Instructions for the task
Rewrite the items below, replacing "slides" with "pages" wherever it appears and leaving everything else unchanged.

Recorded information
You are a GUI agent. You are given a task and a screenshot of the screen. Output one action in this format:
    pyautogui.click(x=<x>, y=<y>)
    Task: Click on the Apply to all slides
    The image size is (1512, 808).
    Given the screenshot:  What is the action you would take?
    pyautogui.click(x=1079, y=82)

Finished task
You are a GUI agent. You are given a task and a screenshot of the screen. Output one action in this format:
    pyautogui.click(x=<x>, y=<y>)
    Task: Click on the Apply to all pages
    The image size is (1512, 808).
    Given the screenshot:  What is the action you would take?
    pyautogui.click(x=1079, y=82)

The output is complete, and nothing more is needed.